Snyder presented compelling multi-media compositions, all of which included live performers and two of who are his students at the University of Mary Washington. Snyder, a lively story-teller, introduced his pieces. His work is immediate, accessible yet original, for he combines musical and visual elements that create a dreamlike effect. "Butterfly," for example, grows from a slow repeated rising fifth. Together with the changing colors of the video, I found the hypnotic effect nearly irresistible. Cheeseman played with amazing concentration and breath control. Snyder performed the very personal composition, "Harvey," also for processed clarinet, electronics, and video. He drew from the mournful tug of a slow descending minor second. Children's crayon pictures graced the screen. The effect was powerful and, for the composer, cathartic.

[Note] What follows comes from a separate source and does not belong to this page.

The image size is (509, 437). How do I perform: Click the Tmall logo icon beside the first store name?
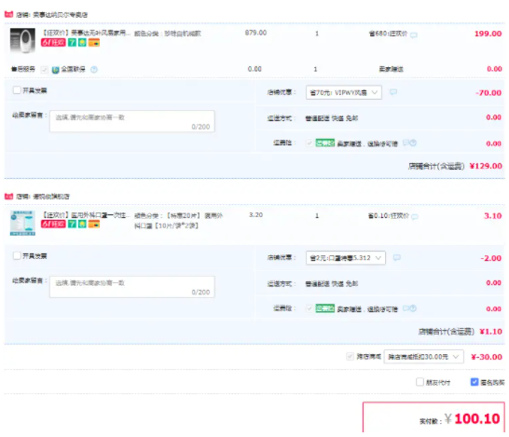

Snyder, a dedicated teacher, wrote two pieces for students: "Qwee" for processed harp, accordion, electronics and video; and Canción I: "Our house on the hill," with poetry by Jeanine Casler. Becky Brown, a very accomplished young harpist, played with elegant precision; I was completely mesmerized. And Paige Naylor sang with clarity and sweetness. "Our house" is a lovely fantasy of youth and optimism.
Paul Leary teaches electronic music and theory at Duke University. His pieces range from a manic hip-hop-like work on recorded stereo electronics ("Reverend Kelly's Substep") to a percussion work for anvil and live processed electronics ("Hephaestus' Fire: Music for Anvil and Electronics"). Leary's work is extroverted and adventuresome.
"Intersections" suspends time. Was I traveling fast slowly or slow fastly? I liked the way the piece evolved. But my favorite was "Perfume." Influenced by the rock band Nirvana, the composition is structured sequentially with electronics, vocal tracks, and piano. Thomas Rosenkranz made sense of the chords and watery arpeggios. He gave a commanding performance.
Altogether, this was a rewarding musical experience for those brave souls who came out on a freezing cold, rainy night.